Keeping the roof over your head


Chris Nagle shovels snow off his Maple Street home, during the snowstorm, in Manchester, on Tuesday. (Thomas Roy/Union Leader)


What to watch for

The following may be signs of potential roof damage or impending collapse:

-- Sagging roof steel; bends or ripples in metal supports

-- Severe or new roof leaks

-- Cracked or split wood

-- Recent cracks in drywall or masonry

-- Buckling of interior walls

-- Sprinkler heads pushed down below ceiling tiles

-- Doors that pop open - or doors or windows that are difficult to open

-- Creaking, cracking or popping sounds

-- Bowed utility pipes or conduits attached at the ceiling

Public safety officials are warning New Hampshire residents about the potential for roof collapses, after last week's heavy snow followed by rain over much of the state.

In Derry, the heavy snow load caused an aging roof to partially collapse at a trailer home on Rita Avenue, and the elderly resident had to be relocated.

Battalion Chief Jack Webb of the Derry Fire Department said officials are especially concerned about flat roofs, roofs over porches that have a shallow pitch and roofs of manufactured housing, including mobile and modular homes.

Webb noted porch roofs are of particular concern because as melting occurs, snow may slide off main roofs onto the porch roof, further increasing the snow loads.

State Fire Marshal J. William Degnan last week also warned about heavy snow loads sliding off roofs and damaging gas meters and components.

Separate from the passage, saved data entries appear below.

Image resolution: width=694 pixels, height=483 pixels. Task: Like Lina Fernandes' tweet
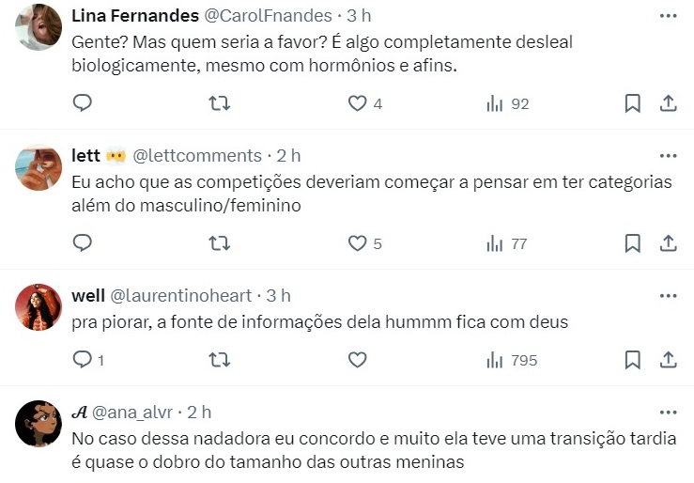(x=357, y=103)
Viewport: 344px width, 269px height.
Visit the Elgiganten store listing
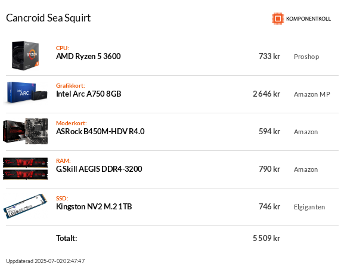(309, 207)
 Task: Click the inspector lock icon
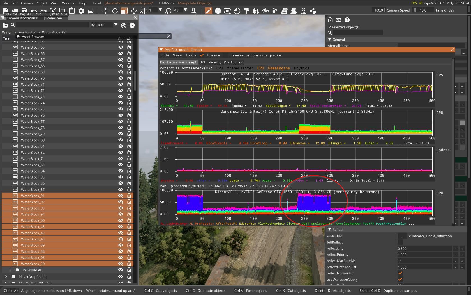(x=330, y=20)
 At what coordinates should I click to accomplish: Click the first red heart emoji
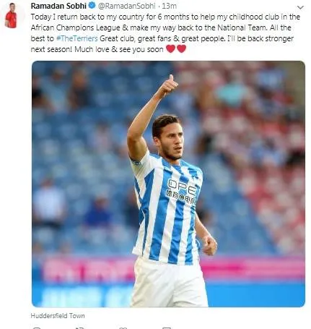[x=170, y=49]
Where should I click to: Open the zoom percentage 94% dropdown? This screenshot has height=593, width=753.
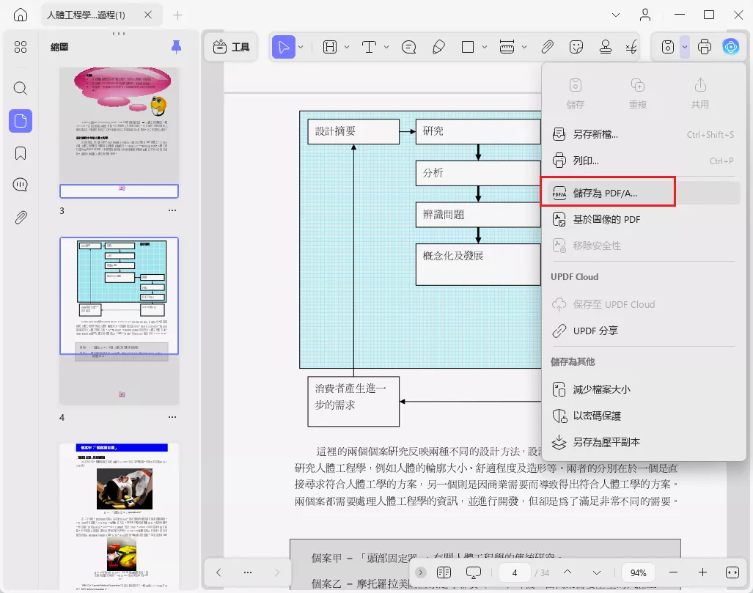point(638,572)
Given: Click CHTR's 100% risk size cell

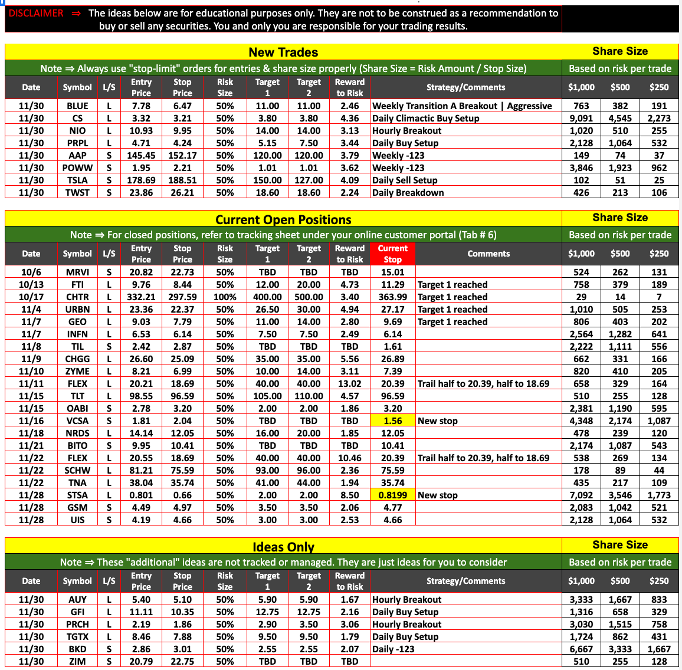Looking at the screenshot, I should pyautogui.click(x=225, y=297).
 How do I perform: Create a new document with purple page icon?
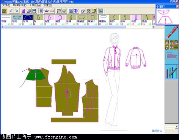[24, 11]
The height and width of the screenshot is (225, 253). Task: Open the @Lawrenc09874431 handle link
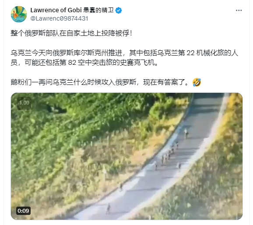point(59,18)
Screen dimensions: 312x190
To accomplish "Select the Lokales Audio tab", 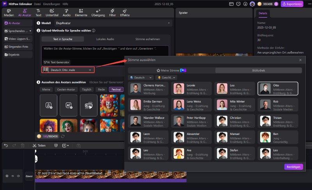I will click(105, 39).
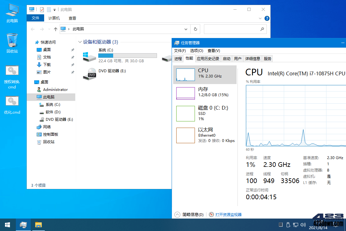Click the refresh icon next to the address bar
The width and height of the screenshot is (346, 231).
coord(195,29)
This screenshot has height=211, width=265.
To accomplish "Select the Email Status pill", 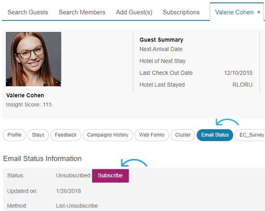I will (215, 135).
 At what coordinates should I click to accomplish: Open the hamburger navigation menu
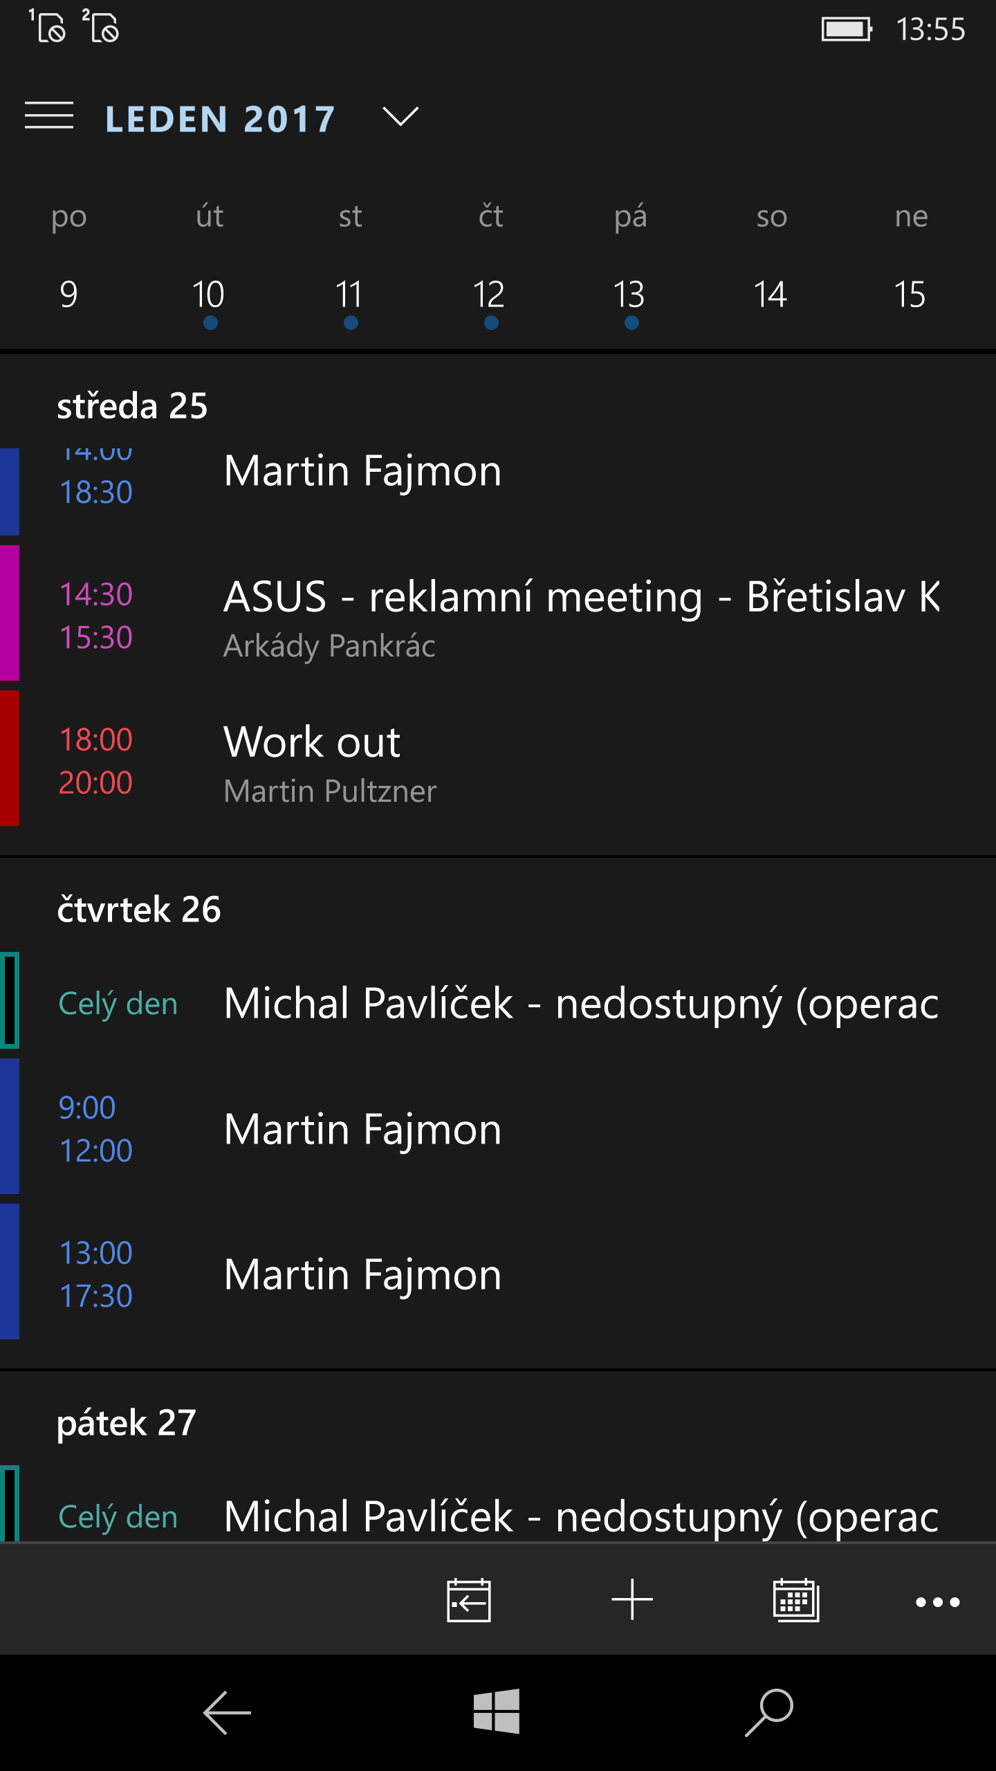click(48, 116)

That's what happened at Pinkerton Academy last week, leading the school to briefly evacuate three buildings.

Snow sliding off roofs also can damage outdoor oil tank valves and filters, he said.

Degnan urged New Hampshire residents to:

--  Clear roofs of excessive snow and ice build-up, using a roof rake and being careful not to damage gas or oil service to the building.

--  Keep all chimneys and vents clear to prevent carbon monoxide from backing up into the building. Some vents may exit through a wall and can be blocked by high snow buildup outside the building.

-- Keep all exits clear of snow, so occupants can escape quickly in a fire or other emergency. And clear windows to allow a secondary means of escape in case the primary means of escape is blocked by fire.